Manzanares, rey de espadas. Dos volapiés monumentales, diría que esculturales -¡un Benlliure, por favor! que eso es lo que pedía el momento- coronaron sus dos faenas. Fue un Manzanares empoderado y mandón sobre la mano derecha. Engallado a la hora de defender su territorio. En los dos toros, significa que anduvo ambicioso y responsable. Con esos argumentos es fácil entender que la tarde fuese para el alicantino. Al pie del Benacantil difícilmente iba a ser para ningún otro ni llamándose Morante, que por cierto se mostró inspirado y creativo, muy Morante en lo bueno y en lo anecdótico. Su farol a pie firme para recibir a su primero fue un canto a la torería, chute de improvisación sobre la monotonía al uso que se agradece. Igualmente deslumbrantes fueron los ayudados por alto recostado en la barrera con los que abrió el trasteo, momentos que los viejos revisteros adjudicaban a Rafael el Gallo y titulaban del celeste imperio porque entendían que era una manera de engañar a los chinos. En el siglo veintiuno no solo no engañan, sino que se agradecen, convertidos en una bocanada de aire fresco, inspiración sevillanista que surgió como preámbulo a una faena tan breve como deliciosa. Templadísima, como surgida en un mar plato porque eso era la templanza del toro de La Ventana del Puerto. Poco toro si quieren por su carácter y mucha clase, pero Morante no necesitó de más para sus delicatessen. Veinte pases después de aquel inicio el toro volvió ancas y se fue de la reunión, quedó claro que el toro en cuestión, además de poco carácter debía ser mal aficionado o de otra manera no hubiese suspendido el concierto del sevillano. A esas alturas quedaba igualmente claro que Morante debe ser el torero que menos toro necesita para emocionar. Ese se lo brindó a Esplá, de clásico a clásico, en realidad tan clásicos y tan diferentes. Le dieron una oreja a petición popular.

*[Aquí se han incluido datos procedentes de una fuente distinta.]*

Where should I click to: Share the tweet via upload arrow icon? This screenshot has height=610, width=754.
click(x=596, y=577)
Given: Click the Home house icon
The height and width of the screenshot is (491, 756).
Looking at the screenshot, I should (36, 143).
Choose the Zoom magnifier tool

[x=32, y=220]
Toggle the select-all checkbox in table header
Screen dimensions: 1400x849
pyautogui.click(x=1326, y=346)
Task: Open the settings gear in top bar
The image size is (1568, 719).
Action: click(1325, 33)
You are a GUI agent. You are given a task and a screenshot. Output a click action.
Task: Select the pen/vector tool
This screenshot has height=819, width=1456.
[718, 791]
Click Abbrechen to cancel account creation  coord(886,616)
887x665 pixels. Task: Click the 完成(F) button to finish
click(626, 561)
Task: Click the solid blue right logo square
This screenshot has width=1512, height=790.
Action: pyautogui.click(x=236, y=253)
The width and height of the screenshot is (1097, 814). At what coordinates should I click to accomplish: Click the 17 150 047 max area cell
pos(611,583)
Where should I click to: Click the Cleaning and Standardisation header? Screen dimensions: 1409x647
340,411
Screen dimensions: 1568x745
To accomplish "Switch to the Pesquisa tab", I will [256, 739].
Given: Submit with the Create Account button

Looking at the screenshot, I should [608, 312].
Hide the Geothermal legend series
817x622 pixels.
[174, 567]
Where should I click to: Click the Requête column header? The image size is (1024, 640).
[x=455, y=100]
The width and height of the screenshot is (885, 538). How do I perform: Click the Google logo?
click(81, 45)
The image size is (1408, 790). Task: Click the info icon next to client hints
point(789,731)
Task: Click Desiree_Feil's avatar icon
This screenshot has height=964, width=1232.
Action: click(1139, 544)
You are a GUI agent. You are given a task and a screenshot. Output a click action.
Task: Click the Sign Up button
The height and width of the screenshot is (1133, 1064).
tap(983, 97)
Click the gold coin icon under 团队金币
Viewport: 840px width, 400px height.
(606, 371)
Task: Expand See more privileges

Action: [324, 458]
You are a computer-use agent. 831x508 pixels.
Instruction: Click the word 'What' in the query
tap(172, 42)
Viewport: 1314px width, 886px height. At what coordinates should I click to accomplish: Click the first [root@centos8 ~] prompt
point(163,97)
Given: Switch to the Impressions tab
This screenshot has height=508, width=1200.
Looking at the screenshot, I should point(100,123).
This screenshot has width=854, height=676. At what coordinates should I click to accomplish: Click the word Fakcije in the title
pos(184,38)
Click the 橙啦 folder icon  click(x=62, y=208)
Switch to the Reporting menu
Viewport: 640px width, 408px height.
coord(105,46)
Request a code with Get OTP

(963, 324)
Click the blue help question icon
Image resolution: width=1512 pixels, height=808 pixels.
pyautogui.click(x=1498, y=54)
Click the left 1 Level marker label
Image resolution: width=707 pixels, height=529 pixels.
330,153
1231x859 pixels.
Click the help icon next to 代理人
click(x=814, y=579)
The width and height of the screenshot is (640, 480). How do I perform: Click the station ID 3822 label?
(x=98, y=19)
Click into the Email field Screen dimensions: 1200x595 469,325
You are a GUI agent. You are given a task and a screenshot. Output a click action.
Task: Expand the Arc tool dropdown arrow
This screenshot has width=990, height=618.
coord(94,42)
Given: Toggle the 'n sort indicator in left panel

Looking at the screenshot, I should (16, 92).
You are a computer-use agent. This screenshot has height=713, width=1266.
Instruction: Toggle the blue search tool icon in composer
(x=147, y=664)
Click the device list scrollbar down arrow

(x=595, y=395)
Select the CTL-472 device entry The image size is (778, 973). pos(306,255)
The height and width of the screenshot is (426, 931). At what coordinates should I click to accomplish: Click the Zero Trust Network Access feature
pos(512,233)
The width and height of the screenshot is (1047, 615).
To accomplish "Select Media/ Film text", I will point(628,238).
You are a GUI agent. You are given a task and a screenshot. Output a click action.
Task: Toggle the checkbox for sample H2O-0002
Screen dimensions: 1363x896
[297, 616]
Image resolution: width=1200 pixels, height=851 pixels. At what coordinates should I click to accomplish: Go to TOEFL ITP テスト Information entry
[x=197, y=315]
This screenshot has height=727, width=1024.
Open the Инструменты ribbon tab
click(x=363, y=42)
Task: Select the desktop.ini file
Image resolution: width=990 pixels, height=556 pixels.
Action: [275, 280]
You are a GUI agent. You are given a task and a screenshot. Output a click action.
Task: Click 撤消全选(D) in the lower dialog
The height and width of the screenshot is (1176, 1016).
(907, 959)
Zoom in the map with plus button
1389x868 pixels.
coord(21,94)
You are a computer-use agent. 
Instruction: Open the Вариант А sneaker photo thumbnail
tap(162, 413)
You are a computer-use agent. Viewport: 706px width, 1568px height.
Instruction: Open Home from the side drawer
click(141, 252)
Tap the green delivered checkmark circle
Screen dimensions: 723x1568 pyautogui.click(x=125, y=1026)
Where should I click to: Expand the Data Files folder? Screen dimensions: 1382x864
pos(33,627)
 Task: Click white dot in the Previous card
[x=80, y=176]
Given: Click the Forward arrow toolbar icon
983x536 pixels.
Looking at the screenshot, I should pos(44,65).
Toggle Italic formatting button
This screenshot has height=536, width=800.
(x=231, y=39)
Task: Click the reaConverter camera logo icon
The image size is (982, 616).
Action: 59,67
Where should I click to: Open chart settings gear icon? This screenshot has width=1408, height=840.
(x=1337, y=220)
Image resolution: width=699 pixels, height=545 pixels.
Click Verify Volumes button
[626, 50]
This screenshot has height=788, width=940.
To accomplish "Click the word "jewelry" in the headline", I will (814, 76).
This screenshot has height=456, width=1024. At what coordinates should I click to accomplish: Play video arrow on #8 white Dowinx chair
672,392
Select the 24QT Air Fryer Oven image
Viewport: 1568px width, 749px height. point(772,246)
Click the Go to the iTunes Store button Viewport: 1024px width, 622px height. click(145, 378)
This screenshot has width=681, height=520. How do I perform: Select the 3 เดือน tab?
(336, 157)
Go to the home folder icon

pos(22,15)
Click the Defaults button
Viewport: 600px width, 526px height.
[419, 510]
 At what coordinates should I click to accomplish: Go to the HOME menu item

Su segundo no le gustó y mandó al banderillero que lo tirase. Está cojo, decía por señas, cojo. No lo consiguió. Después de treinta capotazos, quizá fuesen cuarenta, el toro seguía en pie y el presidente sin argumento legal para perpetrar la trampa que todos estábamos deseando, un toro que le gustase a Morante, así que Morante montó la espada y acabó con el paripé del cojo que no se caía, en realidad ya ni tropezaba. El público, morantista total, motivos tiene, aunque no en ese toro, aplaudió al maestro, pitó al presidente, pitó al toro y Morante saludó compungido mientras señalaba al usía.
Manzanares estuvo a la altura que cabe exigirle. Sus dos toros tuvieron carácter y casta, los dos pedían mando y decisión, y en los dos acabó imponiéndose. Si no pudo haber arte hubo bemoles que también eso es toreo caro, en realidad la esencia del buen arte. A su primero lo toreó en terrenos de adentro, donde quiso el toro que también, digo yo, tiene derecho a elegir. La muleta puesta, los pies firmes, el mando largo y ante tal situación el toro, cuando más emotivo era el momento, se fue de la batalla, así que el maestro entendió que era el momento, montó la espada y el espadazo fue de época. La muerte del toro en los medios, rendido a los pies del ganador, fue uno de los momentos de la tarde. A su segundo, toro rebrincado y de descompuesto cabeceo por el pitón izquierdo, lo sometió por el derecho en series poderosas y de mucha tensión y de nuevo hizo valer la ley de su espada. Dos orejas del primero y dos de este por aclamación. Lo dicho, nadie pisa el jardín de los Manzanares.
Cayetano no tuvo su tarde. La plaza se llenó prácticamente en su totalidad y los toros tuvieron más toreabilidad que bravura. Naturalmente, Manzanares salió en hombros.